Трехпудовый мешок с «золотишком» благополучно занял место под полом в запечье, после чего Турлай и Очир принялись за стряпню. Когда через некоторое время они спохватились, Зверева в избе не оказалось. Он сидел на крыльце, уткнув голову в сложенные на коленях руки, и спал крепким сном изрядно намаявшегося человека.

ГЛАВА 17

Нельзя сказать, чтобы Аркадий Борисович никогда в жизни не испытывал унижений и огорчений. Приходилось, увы, приходилось и ему терпеть высокомерие власть имущих. И бессильную ярость подавлять в себе доводилось. Угодливо улыбаться тоже был научен. И вместо того чтобы плюнуть в лицо, с поклоном пожимать снисходительно поданные руки. И приятно улыбаться, глядя в ненавистные, презираемые рожи, не раз заставляла его жизнь. Но во всех этих случаях неизменно присутствовал утешительный момент – рептильничанье в конечном счете оборачивалось золотом, металлом, еще более пригодным для мести, чем булат. И, закатывая пышные приемы или давая взятки тем самым людям, перед которыми приходилось изгибать позвоночник, Аркадий Борисович как бы говорил им с самой любезной улыбкой: «Считайте себя ударенными по морде»,– и те молчаливо соглашались. Таковы были правила игры, принимаемые и соблюдаемые обеими сторонами.

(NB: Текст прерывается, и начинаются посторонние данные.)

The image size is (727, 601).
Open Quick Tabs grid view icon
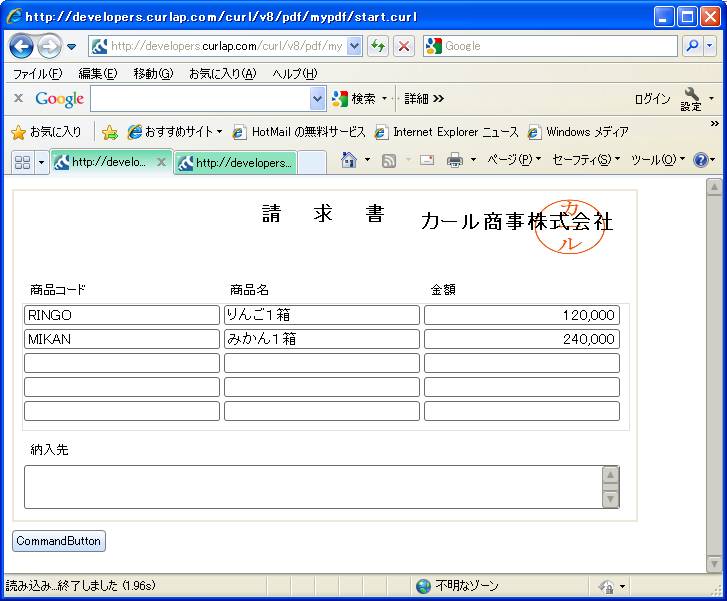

Однако сейчас все было не так. Жухлицкий, стоя у окна своего кабинета, смотрел в бинокль и ощущал примерно то же, что чувствовал бы человек, на глазах которого совершается грехопадение собственной жены. Посреди реки, несущейся с орочонской бесшабашностью, стояла семифутовая драга «Интерсольранд» – стояла, высокомерно вознеся свою индустриальную английскую красоту над ножевыми просверками волн в кровавой вечерней воде. В течение дня подчаливало на лодках и по–хозяйски расхаживало по драге приисковое сволочье. Как цыган кобылу, ощупывало заскорузлыми лапами валы и трансмиссии заморской красавицы. Выплевывало махорочные окурки в холодную топку парового котла. Сморкалось и тыкало драными ичигами в стакерные канаты. Совало бородатые немытые хари в гулкую пустоту барабана. И уже совсем допекло Жухлицкого, когда на драге появился Турлай, присобачил к гордо высящейся трубе красную тряпку и, размахивая единственной рукой, принялся митинговать перед прибывшими с ним голодранцами. Небось о мировой революции разорялся однорукий пес, о том, что их босяцкой республике требуется золото и нужно–де запрягать в работу драгу, ставшую «таперича» народной. Ну–у нет, этому не бывать!..

Аркадий Борисович до хруста сжал зубы, с превеликим трудом удерживаясь от того, чтоб не шваркнуть бинокль об пол.

Ганскау, развалясь в кресле с рюмочкой старого шустовского коньячка в одной руке и с душистой папиросой в другой, заинтересованно наблюдал за тем, как миллионщик медленно, но верно созревает для «священного дела».

– Право, подобная наглость не укладывается в голове,– проскрежетал Аркадий Борисович.– Тащить механизм через два материка от Лондона до Чирокана, чтобы в конечном счете им завладело хамье! Уж не конец ли света наступает?..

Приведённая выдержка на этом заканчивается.